> _THE PROBLEM_: Set down each entry exactly as it stands, without altering a single character.

> _RECORDS FOR THIS TASK_:

· · ·

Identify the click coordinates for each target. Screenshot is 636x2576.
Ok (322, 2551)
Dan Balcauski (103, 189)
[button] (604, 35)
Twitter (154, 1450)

· · ·

> _TASK OUTPUT_:
Identify the click coordinates for each target. Screenshot is 636x2576.
Ok (322, 2551)
Dan Balcauski (103, 189)
[button] (604, 35)
Twitter (154, 1450)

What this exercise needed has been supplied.